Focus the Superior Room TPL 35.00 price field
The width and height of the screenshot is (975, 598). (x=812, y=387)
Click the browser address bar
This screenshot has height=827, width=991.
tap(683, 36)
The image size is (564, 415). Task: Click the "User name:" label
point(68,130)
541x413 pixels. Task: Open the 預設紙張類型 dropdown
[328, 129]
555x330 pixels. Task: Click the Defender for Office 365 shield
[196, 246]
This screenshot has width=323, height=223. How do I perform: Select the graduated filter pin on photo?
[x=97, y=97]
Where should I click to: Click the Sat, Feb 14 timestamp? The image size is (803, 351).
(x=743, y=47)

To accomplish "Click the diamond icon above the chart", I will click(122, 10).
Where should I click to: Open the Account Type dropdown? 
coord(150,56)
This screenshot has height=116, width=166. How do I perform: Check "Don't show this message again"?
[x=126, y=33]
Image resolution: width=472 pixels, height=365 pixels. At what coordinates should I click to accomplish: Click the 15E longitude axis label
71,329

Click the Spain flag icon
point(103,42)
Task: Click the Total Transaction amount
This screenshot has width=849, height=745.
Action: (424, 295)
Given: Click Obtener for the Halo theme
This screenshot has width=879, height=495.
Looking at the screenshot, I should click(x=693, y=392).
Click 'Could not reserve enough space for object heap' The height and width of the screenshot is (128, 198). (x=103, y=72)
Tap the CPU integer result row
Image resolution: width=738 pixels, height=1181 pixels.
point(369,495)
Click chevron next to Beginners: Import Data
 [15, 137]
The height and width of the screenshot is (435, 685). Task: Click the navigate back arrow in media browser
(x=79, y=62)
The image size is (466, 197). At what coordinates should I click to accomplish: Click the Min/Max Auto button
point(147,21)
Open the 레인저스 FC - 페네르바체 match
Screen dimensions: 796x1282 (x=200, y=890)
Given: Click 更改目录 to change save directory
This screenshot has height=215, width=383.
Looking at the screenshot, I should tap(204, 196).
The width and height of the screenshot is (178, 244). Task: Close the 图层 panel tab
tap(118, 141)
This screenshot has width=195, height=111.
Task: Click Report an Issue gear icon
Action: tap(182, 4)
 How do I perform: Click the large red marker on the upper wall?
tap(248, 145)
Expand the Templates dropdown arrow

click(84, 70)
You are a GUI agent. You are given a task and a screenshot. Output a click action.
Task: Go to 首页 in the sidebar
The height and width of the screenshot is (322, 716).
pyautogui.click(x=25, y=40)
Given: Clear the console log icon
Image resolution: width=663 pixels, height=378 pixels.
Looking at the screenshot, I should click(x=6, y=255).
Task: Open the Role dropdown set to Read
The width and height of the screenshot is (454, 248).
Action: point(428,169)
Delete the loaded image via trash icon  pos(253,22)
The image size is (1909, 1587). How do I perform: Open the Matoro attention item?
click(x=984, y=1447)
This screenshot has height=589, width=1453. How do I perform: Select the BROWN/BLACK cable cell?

Task details =
Starting with the line that contains "Task: Open the Role dropdown set to Read", copy each line through the end of the data exactly, and leave out all earlier lines.

Answer box =
Task: Open the Role dropdown set to Read
The width and height of the screenshot is (454, 248).
Action: point(428,169)
Delete the loaded image via trash icon  pos(253,22)
The image size is (1909, 1587). How do I perform: Open the Matoro attention item?
click(x=984, y=1447)
This screenshot has height=589, width=1453. How do I perform: Select the BROWN/BLACK cable cell?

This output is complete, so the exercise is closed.